• _PAGE TEXT_:

* * * * * * *

In Mono, the StringBuilder(string val) constructor allocates the capacity to int.MaxValue until an append occurs.

The real answer lies in the method that ends up being called internally in the CLR, where length is the capacity:

[MethodImpl(MethodImplOptions.InternalCall)]
private static extern string FastAllocateString(int length);

I can't find the source for this in the SSCLI however the Mono version (\mono\metadata\object.c) does it like this:

mono_string_new_size (MonoDomain *domain, gint32 len)
{
    MonoString *s;
    MonoVTable *vtable;
    size_t size = (sizeof (MonoString) + ((len + 1) * 2));

...
}

Which is the size in bytes of a MonoString object, plus the length times 2.

Chris S
Where is this information coming from? Are you using Windows, Mono, or...? It seems your findings regarding `StringBuilder`'s initial capacity differ from Damien's (and mine).
Dan Tao
@Dan - a small mistake with 0x10 :)
Chris S
@Chris: The code you've provided is helpful, but conflicts with what you've said! "The constructor uses the length of your string as the capacity" -- this isn't true; that `while` loop doubles `capacity` until `capacity >= length`; therefore it's going to be its starting value (which appears to be 16) times a power of 2.
Dan Tao
It was wrong, I've corrected it but tempted to just hit delete
Chris S
Please don't -- the answer as it is now is extremely informative. It becomes completely clear how this particular implementation works (calls the `string, int, int, int` constructor, which doubles `capacity` (from 16) until it meets/exceeds `length`, which is set to `value.Length`).
Dan Tao

* * * * * * *

• _REQUIRED TASK A_: Please copy the StringBuilder thread from "Which is the" up to and including "with 0x10 :)", swapping "Windows" for "Linux".
• _REQUIRED TASK B_:
Answer these on the StringBuilder thread:
(i) Which file path is given for the Mono version of the method?
(ii) What name does the extern method marked with InternalCall have?
(iii) From what starting value is `capacity` said to be doubled?

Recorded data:
* * * * * * *

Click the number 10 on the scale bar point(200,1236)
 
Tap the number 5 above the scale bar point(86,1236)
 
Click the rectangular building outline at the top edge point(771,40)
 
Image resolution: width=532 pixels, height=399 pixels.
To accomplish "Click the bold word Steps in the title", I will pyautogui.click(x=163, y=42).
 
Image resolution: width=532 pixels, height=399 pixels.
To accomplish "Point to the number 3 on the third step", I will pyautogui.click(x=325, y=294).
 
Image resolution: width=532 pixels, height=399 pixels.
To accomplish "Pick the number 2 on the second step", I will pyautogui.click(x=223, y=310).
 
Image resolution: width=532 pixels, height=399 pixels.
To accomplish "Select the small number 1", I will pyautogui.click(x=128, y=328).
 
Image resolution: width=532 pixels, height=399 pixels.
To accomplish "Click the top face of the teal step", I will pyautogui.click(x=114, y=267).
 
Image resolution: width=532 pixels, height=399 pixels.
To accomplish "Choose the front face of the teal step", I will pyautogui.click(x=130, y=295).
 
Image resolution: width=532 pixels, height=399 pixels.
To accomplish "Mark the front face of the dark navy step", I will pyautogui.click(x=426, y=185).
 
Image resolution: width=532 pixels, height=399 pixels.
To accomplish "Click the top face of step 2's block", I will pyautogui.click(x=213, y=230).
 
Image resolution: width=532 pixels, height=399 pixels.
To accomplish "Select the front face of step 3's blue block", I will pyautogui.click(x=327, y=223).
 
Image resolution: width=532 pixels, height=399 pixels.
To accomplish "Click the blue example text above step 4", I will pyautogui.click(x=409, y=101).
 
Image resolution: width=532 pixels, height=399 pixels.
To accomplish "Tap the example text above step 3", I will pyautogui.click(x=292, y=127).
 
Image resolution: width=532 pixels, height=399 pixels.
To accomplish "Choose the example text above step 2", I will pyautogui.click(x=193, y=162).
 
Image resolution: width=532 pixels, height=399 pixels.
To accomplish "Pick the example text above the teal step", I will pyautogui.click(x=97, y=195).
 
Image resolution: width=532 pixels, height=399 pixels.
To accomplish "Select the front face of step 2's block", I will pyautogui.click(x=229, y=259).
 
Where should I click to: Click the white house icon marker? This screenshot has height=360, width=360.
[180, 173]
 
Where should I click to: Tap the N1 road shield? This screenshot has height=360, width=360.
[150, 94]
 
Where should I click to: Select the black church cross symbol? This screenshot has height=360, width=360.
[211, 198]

* * * * * * *

• _WORKED SOLUTION A_:
Which is the size in bytes of a MonoString object, plus the length times 2.

Chris S
Where is this information coming from? Are you using Linux, Mono, or...? It seems your findings regarding `StringBuilder`'s initial capacity differ from Damien's (and mine).
Dan Tao
@Dan - a small mistake with 0x10 :)

• _WORKED SOLUTION B_:
(i) \mono\metadata\object.c
(ii) FastAllocateString
(iii) 16